WRITTEN BY CHRIS FLOYD
WEDNESDAY, 18 APRIL 2012 08:37
Big Brother is watching you, though probably not in the ways most of us would imagine.
Sure, the cameras at banks or airport checkpoints may be on the lookout for robbers or would-be terrorists, using facial recognition technology to match pictures to existing ones. But private enterprise is busy as well.
Adam Harvey says the technology is intruding on your right to privacy, and he’s figured out some low-tech ways to outsmart them.
“Don’t ask me about privacy, because I tend to talk too long about it,” he said. “When we live in an environment where we’re constantly being monitored, we cherish the right just to talk to someone face-to-face.”
Harvey, a New York web designer, started a project called CV Dazzle when he was getting his master’s degree at New York University in 2010. His objective: to show people how to hide in plain sight.
If you look at the images he generated, you’ll get a sense of what he has in mind. Face-recognition software looks for key points on one’s face, such as eyes, nose, and mouth, and where they meet and the distance between them. So he suggests simple ways to block them.
A spike of hair proved to be effective if it covered the area where the eyes, forehead and nose come together.
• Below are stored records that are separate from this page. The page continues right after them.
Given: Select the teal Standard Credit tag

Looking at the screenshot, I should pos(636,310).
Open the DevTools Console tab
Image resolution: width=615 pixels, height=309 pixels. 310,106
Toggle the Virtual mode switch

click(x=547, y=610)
Computer-vision software often looks for that spot, said Harvey, and will not detect a face without it.
Similarly, he said, a bit of face paint will confuse a computer. Harvey said he found that black geometric shapes, painted on one’s cheeks, would prevent a machine from registering that it was looking at a face.
Of course, these are not things that most people would do to their faces — but Harvey joked that in New York, where he lives, people with eccentric hairdos or makeup wouldn’t stand out much. And they’re more effective than hoodies or baseball caps pulled over one’s face. In those cases the software is unnecessary; people simply look as if they have something to hide.
Of course, the issue of privacy is complicated, especially when you’re talking about privacy in a public place. Richard Falkenrath, a principal with the Chertoff Group of security consultants who was an advisor on homeland security in the Bush administration, said facial recognition is not widely used in the United States except at places like security checkpoints. He looked at Adam Harvey’s work and said it would be most useful in social media, not as a way to get around government security.
“There are clearly certain activities for which you have no reasonable expectation of privacy,” Falkenrath said. “When you take out the garbage, people see you. When you walk down the street, people can take pictures of you.”
Would work like Harvey’s be helpful to criminals — the very people who ought not to be able to hide? Falkenrath said he didn’t think so, and Harvey said he did not intend it that way.
“This project is not about dodging the law, it’s about adapting to living in surveillance societies,” he said.
“In the next decade we’ll have to figure out how to balance security with privacy and move on,” Harvey said. “The research I’m doing is aimed at integrating fashion, privacy and technology to make real products that people can use.”